My parents—always conscious about conserving gas and cutting down on unnecessary trips—improbably (to my young mind) allowed me to stay to finish the film while they took my two brothers home. At the time we lived way on the other side of town, out in the country, and the drive was not a short one. My parents must have known how much I was enjoying the film and the time with my Papa, and let me stay. I was on the floor on my belly watching with rapt attention, and loved every minute of it, although I’d forgotten large chunks of the movie over the span of three decades.
One last personal note before getting into the meat of the review: I vividly remember my parents making me take a bath that night. I was exhausted—it was quite late by the time I got home, and I was and am one of those people who gets very grumpy if he doesn’t get to bed early enough, or doesn’t get enough sleep—but Mom insisted I get a bath before bed. They may have made an exception by letting me stay to finish the film, but Mom was and is a firm believer in a good bath before bedtime.

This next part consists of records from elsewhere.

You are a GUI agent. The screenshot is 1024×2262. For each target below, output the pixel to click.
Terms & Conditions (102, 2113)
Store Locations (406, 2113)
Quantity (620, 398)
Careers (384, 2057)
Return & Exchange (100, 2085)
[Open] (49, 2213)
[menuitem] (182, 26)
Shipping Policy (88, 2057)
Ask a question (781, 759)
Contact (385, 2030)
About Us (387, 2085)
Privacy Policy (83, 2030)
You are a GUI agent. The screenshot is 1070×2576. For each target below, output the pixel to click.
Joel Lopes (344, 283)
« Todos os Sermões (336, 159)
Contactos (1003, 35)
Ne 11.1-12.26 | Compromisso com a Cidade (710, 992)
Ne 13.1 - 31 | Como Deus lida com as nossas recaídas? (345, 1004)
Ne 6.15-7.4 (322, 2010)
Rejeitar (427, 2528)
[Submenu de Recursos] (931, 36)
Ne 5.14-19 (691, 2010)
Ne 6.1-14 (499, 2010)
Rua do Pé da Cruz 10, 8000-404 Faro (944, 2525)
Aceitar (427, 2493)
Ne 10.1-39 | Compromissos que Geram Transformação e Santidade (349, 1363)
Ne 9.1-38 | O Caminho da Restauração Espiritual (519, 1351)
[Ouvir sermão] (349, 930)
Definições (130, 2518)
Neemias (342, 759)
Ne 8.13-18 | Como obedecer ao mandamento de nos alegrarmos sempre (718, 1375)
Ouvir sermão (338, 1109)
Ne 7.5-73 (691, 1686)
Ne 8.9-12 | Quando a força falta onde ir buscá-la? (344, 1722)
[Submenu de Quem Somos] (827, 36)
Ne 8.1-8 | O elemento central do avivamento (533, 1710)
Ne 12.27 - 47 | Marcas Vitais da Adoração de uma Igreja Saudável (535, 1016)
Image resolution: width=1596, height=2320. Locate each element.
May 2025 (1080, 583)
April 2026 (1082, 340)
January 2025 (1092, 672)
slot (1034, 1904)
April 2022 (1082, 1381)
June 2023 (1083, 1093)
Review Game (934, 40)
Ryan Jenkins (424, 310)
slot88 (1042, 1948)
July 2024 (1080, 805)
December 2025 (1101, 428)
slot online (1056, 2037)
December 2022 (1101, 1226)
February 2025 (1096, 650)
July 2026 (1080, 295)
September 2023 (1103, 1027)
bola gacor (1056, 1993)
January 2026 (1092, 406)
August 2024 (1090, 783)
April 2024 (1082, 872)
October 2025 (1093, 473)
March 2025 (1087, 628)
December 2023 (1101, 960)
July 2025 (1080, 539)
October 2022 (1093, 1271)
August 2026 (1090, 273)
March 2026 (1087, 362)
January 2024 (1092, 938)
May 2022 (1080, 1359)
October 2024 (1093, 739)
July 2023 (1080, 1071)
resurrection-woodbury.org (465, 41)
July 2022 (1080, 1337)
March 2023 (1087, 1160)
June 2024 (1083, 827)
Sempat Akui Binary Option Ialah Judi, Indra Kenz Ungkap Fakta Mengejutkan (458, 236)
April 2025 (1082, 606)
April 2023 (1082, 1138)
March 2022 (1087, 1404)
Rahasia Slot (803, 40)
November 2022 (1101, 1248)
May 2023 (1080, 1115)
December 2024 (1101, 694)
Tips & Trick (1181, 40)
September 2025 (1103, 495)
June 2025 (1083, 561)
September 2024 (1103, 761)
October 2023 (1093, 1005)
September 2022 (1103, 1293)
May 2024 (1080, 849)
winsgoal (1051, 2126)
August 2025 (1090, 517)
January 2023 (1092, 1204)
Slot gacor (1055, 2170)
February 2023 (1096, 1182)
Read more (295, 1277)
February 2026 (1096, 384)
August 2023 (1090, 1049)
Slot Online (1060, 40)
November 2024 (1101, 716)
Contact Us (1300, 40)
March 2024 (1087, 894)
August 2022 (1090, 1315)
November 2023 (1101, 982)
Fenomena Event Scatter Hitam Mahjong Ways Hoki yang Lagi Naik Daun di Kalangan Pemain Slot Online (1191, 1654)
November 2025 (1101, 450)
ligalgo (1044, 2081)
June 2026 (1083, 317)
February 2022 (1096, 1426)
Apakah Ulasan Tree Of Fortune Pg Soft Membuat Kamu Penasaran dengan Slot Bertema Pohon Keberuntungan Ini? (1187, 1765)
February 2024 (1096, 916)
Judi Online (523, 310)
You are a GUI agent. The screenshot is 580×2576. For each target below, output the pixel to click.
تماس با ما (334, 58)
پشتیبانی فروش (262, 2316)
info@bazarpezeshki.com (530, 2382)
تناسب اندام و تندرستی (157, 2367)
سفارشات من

As for the film, I was struck by how much I had forgotten. I remembered the parts with Clarence, the wingless angel, but that really only makes up the last twenty or thirty minutes of the film. Most of the flick is George Bailey giving inspirational speeches in his endearing stammer about keeping the Building & Loan open, and seeing his dreams of world travel crushed again and again.
It makes sense that the angel parts stuck out to me as a child. The rest of the film resonates with me much more as a man nearing middle age, as I could relate with George’s frustrations, as well as his moments of joy and triumph.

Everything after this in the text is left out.